The Forward mentions a fascinating study:
Over the course of a decade, the letters poured into the Central Council of Jews in Germany like a river.

“Is it possible that the excessive violence in Israel, including the murder of innocent children, corresponds to the long tradition of your people?” asked one.
“For the last two thousand years, you have been robbing land and killing people!” exclaimed another.

“You Israelis are a crowd showing contempt for humanity,” charged another, though its writer was addressing fellow Germans. “You drop cluster bombs above inhabited territory during the last days of war, and accuse people criticizing such actions of anti-Semitism. That is typical of you Jews!”
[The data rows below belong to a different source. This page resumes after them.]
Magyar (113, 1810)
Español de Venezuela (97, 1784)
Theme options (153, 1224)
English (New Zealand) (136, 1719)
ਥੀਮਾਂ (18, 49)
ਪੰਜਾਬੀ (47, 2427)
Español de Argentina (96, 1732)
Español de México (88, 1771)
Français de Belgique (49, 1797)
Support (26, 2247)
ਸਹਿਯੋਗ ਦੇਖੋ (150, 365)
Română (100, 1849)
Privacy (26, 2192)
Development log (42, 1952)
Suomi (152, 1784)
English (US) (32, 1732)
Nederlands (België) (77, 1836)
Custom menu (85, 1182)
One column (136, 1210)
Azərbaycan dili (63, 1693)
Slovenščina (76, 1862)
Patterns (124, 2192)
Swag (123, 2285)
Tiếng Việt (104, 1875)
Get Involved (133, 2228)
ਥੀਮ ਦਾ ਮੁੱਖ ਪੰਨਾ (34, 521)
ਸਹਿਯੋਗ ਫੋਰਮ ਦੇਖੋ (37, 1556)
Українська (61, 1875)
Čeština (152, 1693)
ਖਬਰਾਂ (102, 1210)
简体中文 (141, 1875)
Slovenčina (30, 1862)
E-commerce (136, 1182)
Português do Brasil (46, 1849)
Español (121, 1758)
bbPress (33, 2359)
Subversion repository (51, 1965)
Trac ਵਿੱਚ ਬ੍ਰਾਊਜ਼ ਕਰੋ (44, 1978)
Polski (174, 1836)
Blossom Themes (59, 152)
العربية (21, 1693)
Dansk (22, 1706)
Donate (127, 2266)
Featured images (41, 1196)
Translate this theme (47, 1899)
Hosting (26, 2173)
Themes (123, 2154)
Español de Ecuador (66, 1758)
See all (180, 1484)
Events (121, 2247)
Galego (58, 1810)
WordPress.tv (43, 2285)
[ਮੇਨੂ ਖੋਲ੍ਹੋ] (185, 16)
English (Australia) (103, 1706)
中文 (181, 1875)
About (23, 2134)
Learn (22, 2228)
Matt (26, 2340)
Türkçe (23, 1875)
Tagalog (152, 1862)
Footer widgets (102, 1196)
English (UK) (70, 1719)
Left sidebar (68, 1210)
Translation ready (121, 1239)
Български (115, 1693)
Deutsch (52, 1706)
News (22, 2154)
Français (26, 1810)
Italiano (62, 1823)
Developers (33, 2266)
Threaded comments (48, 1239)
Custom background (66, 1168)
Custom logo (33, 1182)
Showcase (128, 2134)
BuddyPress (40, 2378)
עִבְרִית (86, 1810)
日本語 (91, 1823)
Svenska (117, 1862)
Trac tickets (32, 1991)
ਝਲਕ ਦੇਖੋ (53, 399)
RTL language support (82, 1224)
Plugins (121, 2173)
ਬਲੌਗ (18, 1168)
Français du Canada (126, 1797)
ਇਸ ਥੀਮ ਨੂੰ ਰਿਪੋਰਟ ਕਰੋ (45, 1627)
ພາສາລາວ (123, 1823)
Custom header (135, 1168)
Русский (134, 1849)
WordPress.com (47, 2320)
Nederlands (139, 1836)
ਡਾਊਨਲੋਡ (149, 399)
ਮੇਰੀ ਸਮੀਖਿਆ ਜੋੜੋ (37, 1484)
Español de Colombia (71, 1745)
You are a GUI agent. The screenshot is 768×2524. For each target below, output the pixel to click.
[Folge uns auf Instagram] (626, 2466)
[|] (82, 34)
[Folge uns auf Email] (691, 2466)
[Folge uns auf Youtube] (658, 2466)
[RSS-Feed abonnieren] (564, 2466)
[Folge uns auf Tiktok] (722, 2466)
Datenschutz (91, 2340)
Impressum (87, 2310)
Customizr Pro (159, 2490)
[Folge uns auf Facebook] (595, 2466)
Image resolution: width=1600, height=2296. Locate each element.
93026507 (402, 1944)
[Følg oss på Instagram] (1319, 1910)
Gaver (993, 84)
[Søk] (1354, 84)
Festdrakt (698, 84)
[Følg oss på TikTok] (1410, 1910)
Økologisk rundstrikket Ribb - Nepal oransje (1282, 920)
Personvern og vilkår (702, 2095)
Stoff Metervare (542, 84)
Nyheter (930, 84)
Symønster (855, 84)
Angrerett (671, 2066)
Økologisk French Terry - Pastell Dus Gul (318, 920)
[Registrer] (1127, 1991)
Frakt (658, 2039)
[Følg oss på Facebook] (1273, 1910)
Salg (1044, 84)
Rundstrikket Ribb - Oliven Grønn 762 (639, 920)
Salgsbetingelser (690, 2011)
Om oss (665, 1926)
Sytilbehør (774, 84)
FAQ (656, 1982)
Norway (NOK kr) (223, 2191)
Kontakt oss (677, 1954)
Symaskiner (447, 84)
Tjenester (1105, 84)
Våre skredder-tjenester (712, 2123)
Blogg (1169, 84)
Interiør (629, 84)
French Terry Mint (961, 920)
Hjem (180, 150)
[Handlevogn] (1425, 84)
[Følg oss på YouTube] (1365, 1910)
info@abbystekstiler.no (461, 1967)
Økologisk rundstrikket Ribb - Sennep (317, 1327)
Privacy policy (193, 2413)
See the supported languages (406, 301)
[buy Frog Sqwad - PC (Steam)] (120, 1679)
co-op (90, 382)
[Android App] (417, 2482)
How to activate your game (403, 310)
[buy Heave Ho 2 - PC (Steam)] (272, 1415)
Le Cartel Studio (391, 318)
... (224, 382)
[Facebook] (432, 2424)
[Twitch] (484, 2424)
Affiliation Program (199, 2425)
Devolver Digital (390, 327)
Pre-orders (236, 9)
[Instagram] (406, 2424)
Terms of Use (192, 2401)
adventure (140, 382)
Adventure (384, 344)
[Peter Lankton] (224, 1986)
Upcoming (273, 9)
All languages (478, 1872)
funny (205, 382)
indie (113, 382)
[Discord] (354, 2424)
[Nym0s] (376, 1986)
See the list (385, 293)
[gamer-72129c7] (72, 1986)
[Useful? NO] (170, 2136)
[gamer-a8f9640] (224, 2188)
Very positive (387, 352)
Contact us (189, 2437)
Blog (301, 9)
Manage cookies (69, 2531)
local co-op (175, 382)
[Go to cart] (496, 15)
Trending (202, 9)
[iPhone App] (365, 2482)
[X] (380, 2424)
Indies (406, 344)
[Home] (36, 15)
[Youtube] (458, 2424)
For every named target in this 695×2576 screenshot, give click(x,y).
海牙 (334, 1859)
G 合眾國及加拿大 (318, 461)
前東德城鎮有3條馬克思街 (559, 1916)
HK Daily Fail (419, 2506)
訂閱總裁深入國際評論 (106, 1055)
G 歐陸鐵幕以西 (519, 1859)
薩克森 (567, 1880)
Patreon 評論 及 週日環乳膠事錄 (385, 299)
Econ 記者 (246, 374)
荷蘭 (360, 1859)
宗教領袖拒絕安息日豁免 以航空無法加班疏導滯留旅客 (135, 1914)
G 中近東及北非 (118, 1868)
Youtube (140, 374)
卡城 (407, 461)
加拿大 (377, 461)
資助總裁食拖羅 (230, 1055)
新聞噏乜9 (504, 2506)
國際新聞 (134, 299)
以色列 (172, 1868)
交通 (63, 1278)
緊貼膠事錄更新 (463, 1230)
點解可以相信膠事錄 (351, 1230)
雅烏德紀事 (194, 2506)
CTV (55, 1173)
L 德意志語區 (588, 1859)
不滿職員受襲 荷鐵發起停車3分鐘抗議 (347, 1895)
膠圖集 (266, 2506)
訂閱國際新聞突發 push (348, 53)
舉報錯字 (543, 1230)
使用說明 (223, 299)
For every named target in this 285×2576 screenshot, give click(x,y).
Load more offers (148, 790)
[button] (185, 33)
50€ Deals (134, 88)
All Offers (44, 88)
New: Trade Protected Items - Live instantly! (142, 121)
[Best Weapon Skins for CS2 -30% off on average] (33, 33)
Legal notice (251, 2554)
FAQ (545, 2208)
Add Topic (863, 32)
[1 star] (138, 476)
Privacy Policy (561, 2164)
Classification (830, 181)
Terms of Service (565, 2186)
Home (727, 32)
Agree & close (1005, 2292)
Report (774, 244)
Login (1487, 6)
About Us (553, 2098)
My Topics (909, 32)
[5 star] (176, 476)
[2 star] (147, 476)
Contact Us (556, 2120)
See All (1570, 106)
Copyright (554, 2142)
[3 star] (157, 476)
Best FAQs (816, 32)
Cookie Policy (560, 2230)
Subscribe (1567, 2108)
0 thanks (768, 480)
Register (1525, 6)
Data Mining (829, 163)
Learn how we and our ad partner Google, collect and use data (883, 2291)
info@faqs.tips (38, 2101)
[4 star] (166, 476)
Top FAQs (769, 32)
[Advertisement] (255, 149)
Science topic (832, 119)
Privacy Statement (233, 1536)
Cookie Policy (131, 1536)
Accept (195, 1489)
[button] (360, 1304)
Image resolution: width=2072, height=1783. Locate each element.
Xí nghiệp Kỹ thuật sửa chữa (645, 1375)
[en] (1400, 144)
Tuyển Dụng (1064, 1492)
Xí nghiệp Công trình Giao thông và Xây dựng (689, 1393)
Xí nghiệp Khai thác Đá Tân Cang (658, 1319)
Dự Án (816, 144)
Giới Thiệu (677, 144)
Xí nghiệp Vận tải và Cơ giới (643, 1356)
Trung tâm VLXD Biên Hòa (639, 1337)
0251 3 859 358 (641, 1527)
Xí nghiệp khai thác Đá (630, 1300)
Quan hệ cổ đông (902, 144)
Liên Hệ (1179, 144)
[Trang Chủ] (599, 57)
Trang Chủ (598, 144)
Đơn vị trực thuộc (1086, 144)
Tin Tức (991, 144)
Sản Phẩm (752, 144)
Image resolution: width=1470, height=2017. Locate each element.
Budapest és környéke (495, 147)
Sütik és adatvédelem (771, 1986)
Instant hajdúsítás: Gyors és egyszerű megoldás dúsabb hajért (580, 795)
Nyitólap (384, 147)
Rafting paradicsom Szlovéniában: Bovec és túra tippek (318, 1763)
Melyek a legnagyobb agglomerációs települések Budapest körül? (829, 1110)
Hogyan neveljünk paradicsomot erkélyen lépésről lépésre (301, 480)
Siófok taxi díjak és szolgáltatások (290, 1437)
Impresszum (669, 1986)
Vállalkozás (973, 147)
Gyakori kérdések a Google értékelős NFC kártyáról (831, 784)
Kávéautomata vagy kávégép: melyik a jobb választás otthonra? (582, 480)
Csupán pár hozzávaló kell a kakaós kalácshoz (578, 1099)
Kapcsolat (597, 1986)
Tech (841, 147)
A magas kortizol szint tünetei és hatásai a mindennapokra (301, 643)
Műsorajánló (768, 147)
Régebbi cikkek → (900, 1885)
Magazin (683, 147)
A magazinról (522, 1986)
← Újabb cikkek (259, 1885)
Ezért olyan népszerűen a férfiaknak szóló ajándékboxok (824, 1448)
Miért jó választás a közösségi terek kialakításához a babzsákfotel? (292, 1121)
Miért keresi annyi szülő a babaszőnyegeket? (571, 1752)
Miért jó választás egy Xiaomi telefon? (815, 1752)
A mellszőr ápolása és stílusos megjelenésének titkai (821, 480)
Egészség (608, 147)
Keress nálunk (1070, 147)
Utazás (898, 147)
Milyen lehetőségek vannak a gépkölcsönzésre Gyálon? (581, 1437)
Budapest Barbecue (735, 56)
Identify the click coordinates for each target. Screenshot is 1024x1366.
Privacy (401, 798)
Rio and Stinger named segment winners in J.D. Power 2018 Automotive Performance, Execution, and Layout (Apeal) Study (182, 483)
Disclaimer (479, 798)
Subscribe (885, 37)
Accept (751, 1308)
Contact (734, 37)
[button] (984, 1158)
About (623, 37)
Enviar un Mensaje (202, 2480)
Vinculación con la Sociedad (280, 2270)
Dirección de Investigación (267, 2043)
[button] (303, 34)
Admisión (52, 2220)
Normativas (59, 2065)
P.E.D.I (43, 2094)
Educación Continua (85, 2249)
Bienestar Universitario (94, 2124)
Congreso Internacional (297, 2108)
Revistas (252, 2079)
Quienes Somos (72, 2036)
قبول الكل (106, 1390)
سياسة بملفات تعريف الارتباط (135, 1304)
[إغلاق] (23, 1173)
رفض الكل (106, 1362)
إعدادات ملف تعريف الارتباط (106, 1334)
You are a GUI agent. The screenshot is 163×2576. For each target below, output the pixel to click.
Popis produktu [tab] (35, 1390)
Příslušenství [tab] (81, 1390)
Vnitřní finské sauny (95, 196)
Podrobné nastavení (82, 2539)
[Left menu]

Many would view the stream of vitriol, sent to German Jewry’s central communal organization between 2002 and 2012, as little more than raw sewage. But Monika Schwarz-Friesel, a professor of linguistics at the Technical University of Berlin, saw it as raw data. Together with Jehuda Reinharz, the American historian and former president of Brandeis University, Schwarz-Friesel has recently published a study of these letters. And their findings reaffirm one of the enduring, if still surprising truths about anti-Semitism in Germany and elsewhere.

More than 60% of the hate mail came from well-educated Germans, including university professors, according to their study, “The Language of Hostility Towards Jews in the 21st Century,” released earlier this year. Only 3% came from right-wing extremists.

The researchers know this partly from analyzing the language of the letter writers — but also because many of the authors of the emails in their sample gave their names, addresses and professions. “We checked some of them, [and] the information [was] valid,” said Schwarz-Friesel in an email to the Forward. She and her research partner were amazed that the writers were so brazen. “I don’t think they would have identified themselves 20 or 30 years ago,” said Reinharz.

“We found that there is hardly any difference in the semantics of highly educated anti-Semites and vulgar extremists and neo-Nazis,” said Schwarz-Friezel. “The difference lies only in style and formal rhetoric, but the concepts are the same.”

This is not exactly new. Schwarz-Friesel pointed out that many Nazis were highly educated, too.

One of the research pair’s other main findings was that hatred for Israel has become the main vehicle for German anti-Semitism. More than 80% of the 14,000 emails focused on Israel as their central theme.

Schwarz-Friesel and Reinharz say they strove hard to distinguish emails that were critical of Israel — even those that expressed anger toward it — from those that were anti-Semitic.

“Only those letters were classified as anti-Semitic that clearly [saw] German Jews as non-Germans and collectively abused German Jews to be responsible for crimes in Israel!” she explained.

In the paper’s abstract, the researchers clarify further that “Verbal anti-Semitism is based on 1. Collective discrimination; 2. Fixation (by stereotypes) and 3. Devaluation of Jews.”

Schwarz-Friesel said she also considered as anti-Semitic letters that analogized Jewish or Israeli behavior to that of the Nazis.

As a linguist, Schwarz-Friesel sought to decode the classical anti-Semitism that was often hidden in the language of the emails. Schwarz-Friesel says her skills enable her to identify anti-Semitic intent that’s often deliberately obscured. She cites a letter from a professor that opens this way: “You people have a history of 2,000 years…” The letter then goes on to criticize Israel. In this way, according to Schwarz-Friesel, the writer brands Jews as historically evil.

Yehuda Bauer, professor of Holocaust studies at Hebrew University and academic advisor to Yad Vashem, praised the study’s methodology as unique. “Such an in-depth research based on language analyzing has not existed yet,” he said.

The anti-Israel crowd never tires of claiming that they are not antisemitic. However, this study indicates that antisemitism is the driving force behind anti-Zionism, not the other way around.

Educated people do not as often generalize anti-Muslim feelings from the acts of a few - they bend over backwards to avoid "Islamophobia." Yet here we see that university educated Germans will use Israel as their excuse to demonize Jews, and to take the trouble to write specifically to the Central Council of Jews and not a German Zionist organization to spout their hate.

The idea of analyzing antisemitism in this way is brilliant. No doubt the ADL and other Jewish organizations in the US and elsewhere get lots of hate mail, I hope they are saving it for similar analysis.